The developed IVIVE model accurately predicted the pharmacokinetics of efavirenz and artemether and their interaction. The main pharmacokinetic variables for different dosing strategies were simulated and the effect of efavirenz on artemether clearance and bioavailability has been quantified. The clarification of the magnitude of drug-drug interaction between efavirenz and artemether is clinically relevant since sub-therapeutic artemether concentrations can lead to therapeutic failure.

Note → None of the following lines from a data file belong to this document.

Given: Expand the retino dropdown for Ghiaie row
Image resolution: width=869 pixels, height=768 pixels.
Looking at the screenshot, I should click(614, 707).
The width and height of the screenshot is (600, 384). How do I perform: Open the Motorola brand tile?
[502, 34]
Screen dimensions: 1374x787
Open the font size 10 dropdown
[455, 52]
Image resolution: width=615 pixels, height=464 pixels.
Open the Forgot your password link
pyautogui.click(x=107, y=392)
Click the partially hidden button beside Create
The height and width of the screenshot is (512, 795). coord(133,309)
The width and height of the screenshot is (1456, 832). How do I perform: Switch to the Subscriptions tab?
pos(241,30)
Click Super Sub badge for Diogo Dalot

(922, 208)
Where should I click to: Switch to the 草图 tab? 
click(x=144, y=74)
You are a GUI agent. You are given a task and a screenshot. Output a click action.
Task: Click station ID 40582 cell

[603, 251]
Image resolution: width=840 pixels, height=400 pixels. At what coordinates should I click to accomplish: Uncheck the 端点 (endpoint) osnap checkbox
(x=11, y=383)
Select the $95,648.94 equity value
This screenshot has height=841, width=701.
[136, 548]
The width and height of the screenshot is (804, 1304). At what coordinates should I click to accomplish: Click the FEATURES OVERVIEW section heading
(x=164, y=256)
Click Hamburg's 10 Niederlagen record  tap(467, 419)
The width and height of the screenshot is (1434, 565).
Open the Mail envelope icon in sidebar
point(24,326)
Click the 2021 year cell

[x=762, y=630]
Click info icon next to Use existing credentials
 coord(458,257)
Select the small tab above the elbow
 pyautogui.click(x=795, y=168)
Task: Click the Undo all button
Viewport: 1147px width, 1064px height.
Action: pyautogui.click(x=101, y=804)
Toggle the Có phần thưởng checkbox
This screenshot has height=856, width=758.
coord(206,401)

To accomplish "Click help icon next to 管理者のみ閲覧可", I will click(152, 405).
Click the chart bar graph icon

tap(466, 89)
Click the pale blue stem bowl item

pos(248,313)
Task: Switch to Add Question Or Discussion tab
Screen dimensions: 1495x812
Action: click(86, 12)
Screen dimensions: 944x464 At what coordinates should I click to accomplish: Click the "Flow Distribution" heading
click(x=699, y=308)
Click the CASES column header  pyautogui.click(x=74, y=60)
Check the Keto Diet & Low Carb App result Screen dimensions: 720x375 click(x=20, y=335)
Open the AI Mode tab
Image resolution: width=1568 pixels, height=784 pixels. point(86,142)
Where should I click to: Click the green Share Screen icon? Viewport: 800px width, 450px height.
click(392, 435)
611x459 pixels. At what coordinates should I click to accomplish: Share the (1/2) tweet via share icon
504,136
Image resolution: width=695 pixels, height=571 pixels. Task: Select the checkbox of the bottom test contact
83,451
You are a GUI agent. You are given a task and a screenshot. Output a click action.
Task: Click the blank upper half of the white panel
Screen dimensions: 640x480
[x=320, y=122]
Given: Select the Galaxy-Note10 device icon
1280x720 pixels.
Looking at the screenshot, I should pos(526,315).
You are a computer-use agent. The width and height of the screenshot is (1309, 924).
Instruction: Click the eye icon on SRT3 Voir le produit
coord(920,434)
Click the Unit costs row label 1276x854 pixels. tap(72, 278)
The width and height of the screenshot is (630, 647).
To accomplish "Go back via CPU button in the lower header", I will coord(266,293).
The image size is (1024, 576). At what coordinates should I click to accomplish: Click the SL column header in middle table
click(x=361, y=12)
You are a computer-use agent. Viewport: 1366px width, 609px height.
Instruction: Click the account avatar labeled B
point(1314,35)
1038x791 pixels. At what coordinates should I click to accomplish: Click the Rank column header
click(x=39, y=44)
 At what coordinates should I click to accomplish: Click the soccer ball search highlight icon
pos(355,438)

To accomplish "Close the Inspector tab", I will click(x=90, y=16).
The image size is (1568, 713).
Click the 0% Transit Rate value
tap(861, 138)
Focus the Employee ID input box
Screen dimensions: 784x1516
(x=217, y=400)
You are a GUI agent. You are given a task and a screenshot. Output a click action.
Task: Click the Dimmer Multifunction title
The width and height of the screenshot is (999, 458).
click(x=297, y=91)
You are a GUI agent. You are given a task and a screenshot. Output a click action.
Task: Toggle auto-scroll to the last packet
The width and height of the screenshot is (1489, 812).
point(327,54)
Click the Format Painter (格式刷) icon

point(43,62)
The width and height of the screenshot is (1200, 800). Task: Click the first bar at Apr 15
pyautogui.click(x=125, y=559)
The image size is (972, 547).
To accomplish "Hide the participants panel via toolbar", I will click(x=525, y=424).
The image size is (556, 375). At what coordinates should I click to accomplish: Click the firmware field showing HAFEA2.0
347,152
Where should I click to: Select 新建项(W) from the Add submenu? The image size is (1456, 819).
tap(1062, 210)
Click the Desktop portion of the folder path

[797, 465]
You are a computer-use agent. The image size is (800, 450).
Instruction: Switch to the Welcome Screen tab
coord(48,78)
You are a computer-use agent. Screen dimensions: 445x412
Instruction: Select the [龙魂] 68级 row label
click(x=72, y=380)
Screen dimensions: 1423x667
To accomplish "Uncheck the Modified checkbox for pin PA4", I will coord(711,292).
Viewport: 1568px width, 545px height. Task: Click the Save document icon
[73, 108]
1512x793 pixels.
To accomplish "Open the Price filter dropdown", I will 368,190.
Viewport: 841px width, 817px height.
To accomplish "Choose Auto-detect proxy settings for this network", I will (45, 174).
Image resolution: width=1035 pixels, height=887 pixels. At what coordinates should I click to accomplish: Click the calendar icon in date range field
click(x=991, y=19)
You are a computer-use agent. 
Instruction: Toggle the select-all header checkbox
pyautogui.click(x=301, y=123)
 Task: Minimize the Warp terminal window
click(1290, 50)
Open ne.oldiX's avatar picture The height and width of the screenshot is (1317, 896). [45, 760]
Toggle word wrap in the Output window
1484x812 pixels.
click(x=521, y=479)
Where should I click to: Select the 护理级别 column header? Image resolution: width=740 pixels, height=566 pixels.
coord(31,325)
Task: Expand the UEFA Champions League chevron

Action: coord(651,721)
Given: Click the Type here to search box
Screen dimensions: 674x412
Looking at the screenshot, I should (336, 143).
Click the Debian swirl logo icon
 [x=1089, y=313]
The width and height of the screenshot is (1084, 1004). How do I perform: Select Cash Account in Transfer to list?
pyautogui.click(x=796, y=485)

The IVIVE approach can be applied to not only to predict the utility of potential dose adjustments but also for the management of drug-drug interactions in special populations such as paediatric, elderly and patients affected by multiple morbidities.

This simulation approach can be viewed as a paradigmatic example demonstrating that IVIVE can be used to investigate clinically relevant ‘what-if’ questions and to inform the design of prospective clinical trials. As previously demonstrated in numerous studies, IVIVE can be used to predict pharmacokinetics in numerous diseases, investigating molecular mechanisms which can impact drug disposition and to inform future clinical studies. Wider application of IVIVE could help researchers gain a better understanding of the molecular mechanisms underpinning variability in drug disposition, an essential condition to further improve the quality of future research projects. Future application of this approach may include other drug-drug interaction simulations, dose optimisation in special populations, prediction of pharmacogenetic effects and optimisation of treatment strategies.